With the pictures left out, write out exactly the lines of the listing below that run from the line with "Task: Click the medal badges earned icon" through the line with "Switch to the first taskbar window button".

Provided records.
----

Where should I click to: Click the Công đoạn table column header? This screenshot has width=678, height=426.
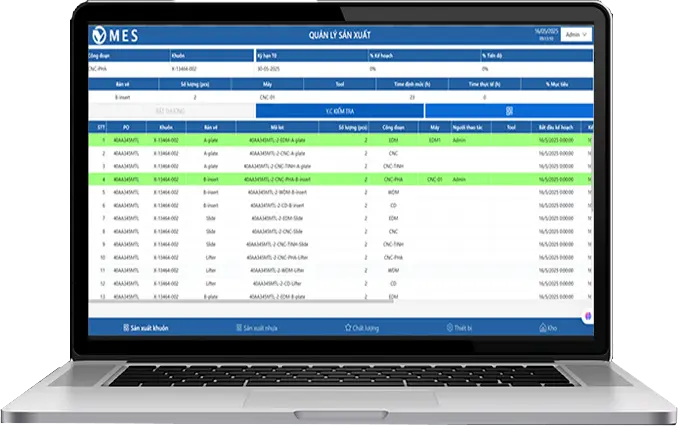pyautogui.click(x=394, y=128)
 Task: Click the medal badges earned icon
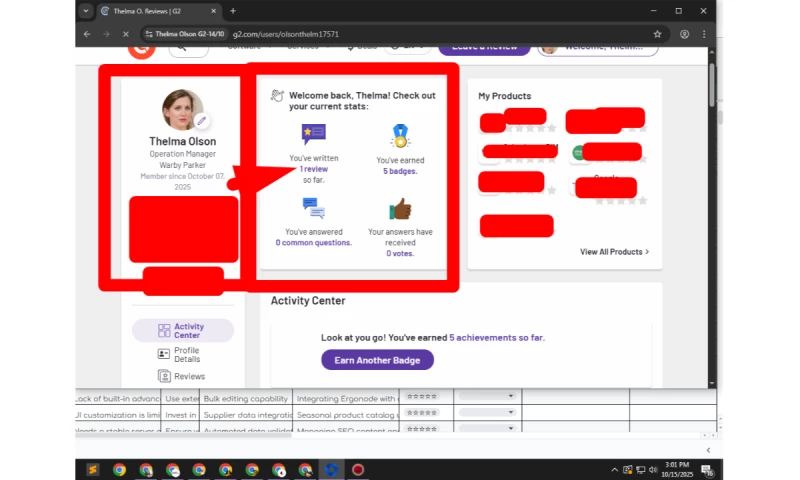point(400,136)
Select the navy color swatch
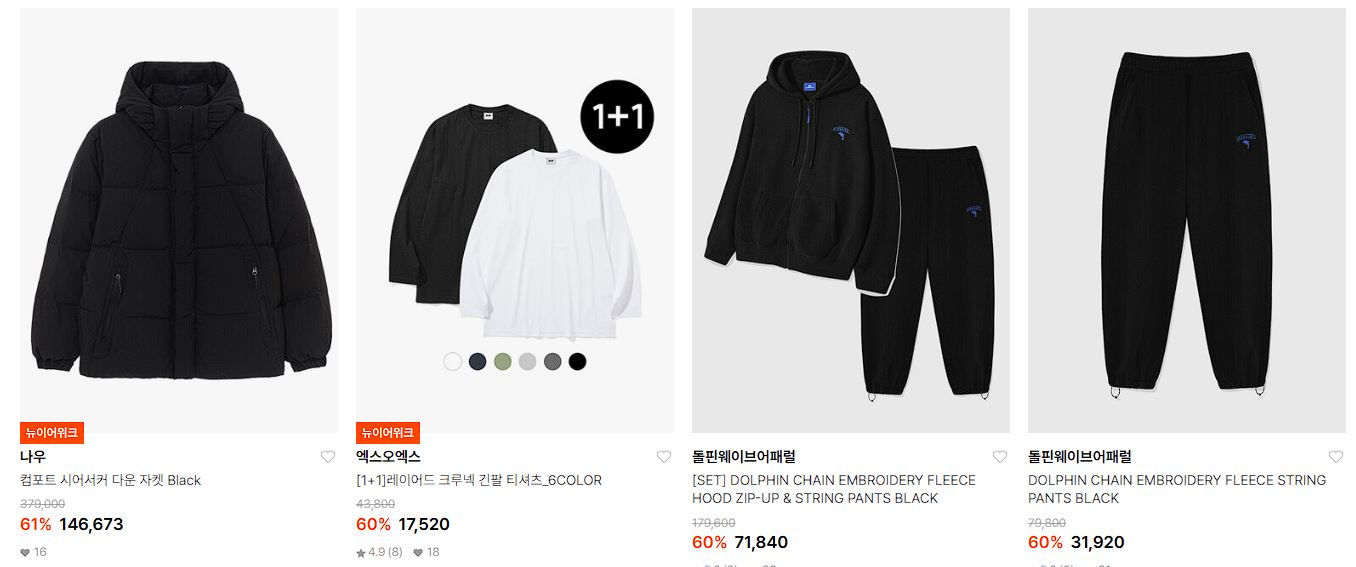The image size is (1356, 567). tap(478, 362)
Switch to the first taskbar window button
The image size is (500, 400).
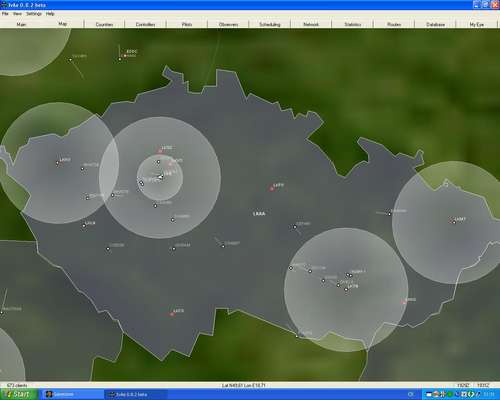pyautogui.click(x=72, y=394)
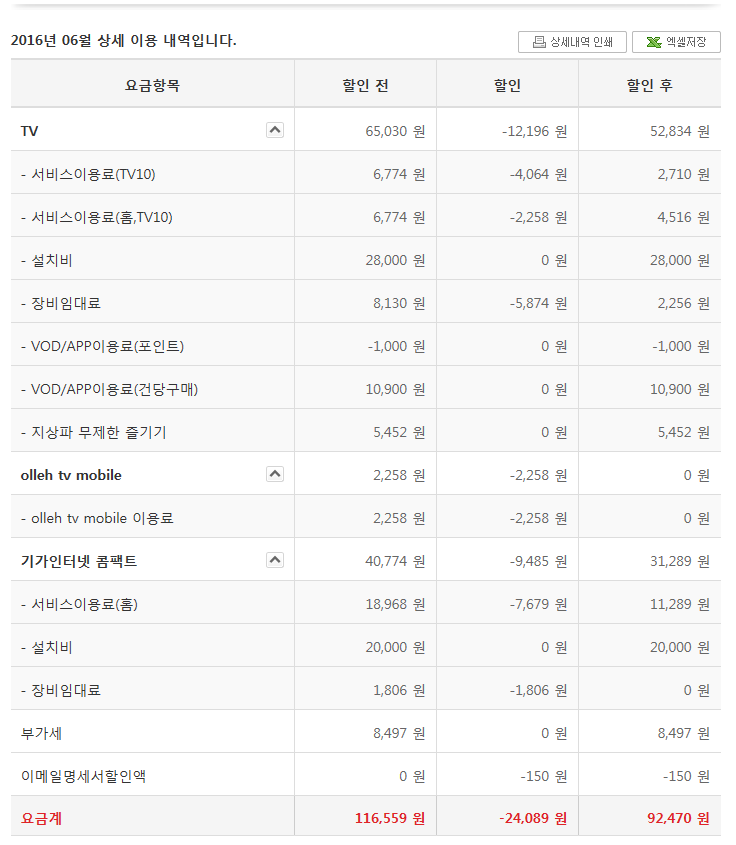
Task: Collapse the olleh tv mobile section
Action: click(275, 474)
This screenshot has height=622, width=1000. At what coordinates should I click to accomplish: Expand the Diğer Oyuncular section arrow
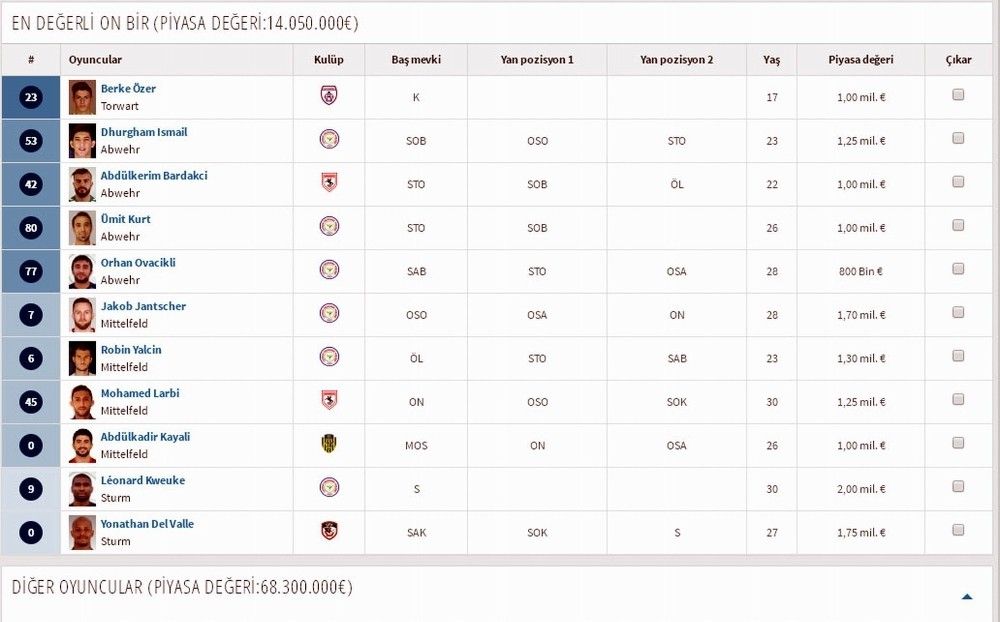967,596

----

Answer space.
 Task: Click the medal badges earned icon
point(400,136)
Select the navy color swatch
The image size is (1356, 567). tap(478, 362)
Switch to the first taskbar window button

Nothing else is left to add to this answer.